Grive, c’est le « dream-slow core band » d’Agnès Gayraud (La Féline) et Paul Régimbeau (Mondkopf). Une union surprenante donc, ce qui fait qu’on lui accorde tout notre intérêt teinté de curiosité et l’écoute de Grive EP, première sortie des deux nouveaux complices musicaux, démontre que le projet promet. Rappelons à ce sujet que les deux intervenants ont déjà oeuvré ensemble, auparavant, sur des chansons ou remixes. Sorti en K7, l’EP a été enregistré dans un ancien souvent de Saint-Erme, en Picardie qui est aussi ma région de résidence. Sur les armoiries du petit village figurait une grive et la coloration des morceaux est saisissante, le bien nommé Cold et son trip-hop neurasthéniquo-angélique, dans un premier temps, générant une attraction que des trainées sulfureuses contribuent à optimiser. Agnès chante en Anglais, avec délicatesse et le fond se fissure lentement sans toutefois imploser, sous l’égide bien sûr d’un Paul largement à son affaire. Cold est beau, typé early 80’s et pourrait évoquer, par instants, la magie d’un Cocteau Twins ou d’un Dead Can Dance sans, toutefois, leur devoir quoi que ce soit.

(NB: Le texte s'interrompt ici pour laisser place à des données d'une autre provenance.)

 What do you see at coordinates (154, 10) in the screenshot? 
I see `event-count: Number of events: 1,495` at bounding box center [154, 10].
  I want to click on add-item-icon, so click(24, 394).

La chanson permet, en tout cas, un envol qui retient l’attention. Et même plus. Il y a là du cachet, une identité marquée. On le vérifie quand émerge Kingdom, lente trame qui vite se boursoufle, se fait rugissante, se pare de guitares dures et de chants qui envoutent, pour un résultat encore une fois dénué de défauts. Se dégage de Grive EP, affublé d’une jolie pochette où l’on remarque l’écrit « This road never ends », une ambiance dans laquelle on aspire à se réfugier. Burger shack, premier single de Grive, livrant la voix de sirène de la Dame aux souillures un tantinet « dreamy » de l’élément masculin. L’alliance est porteuse, on en aime, aussi, les incartades jonchées d’aspérités. On n’est pas chez Mondkpof, pas plus chez La Féline. C’est Grive qui, sûre d’elle, vole de ses propres ailes et déploie ses propres textures. Coal mine, sur près de huit minutes, jetant un ombrage inquiétant, moucheté de sons imaginatifs, qui pour une dernière fois ensorcèle.
Entre chant-songe, ample et délié, et déluge sonore à la Régimbeau, nourri et opaque, l’harmonie est parfaite. D’un genre qu’on ne cherchera pas à nommer, Grive nous refile là un superbe effort, orageux, d’une certaine majesté aussi, où s’illustrent aussi Franck Garcia et Jean-Michel Pirès (sur Cold) à la batterie. Alors que l’artiste Hélène Paris s’est chargée de l’artwork, lui aussi magnifique. Agnès, à la guitare, se distingue dans un registre inusuel; chacun, dans ce cadre, se décale de son champ original et c’est bien nous, auditeurs comblés, qui tirons profit d’un « debut EP » qui, je l’espère, annonce et valide Grive en tant qu’entité durable, appelée, donc, à nous gratifier d’autres sorties aux effets similaires.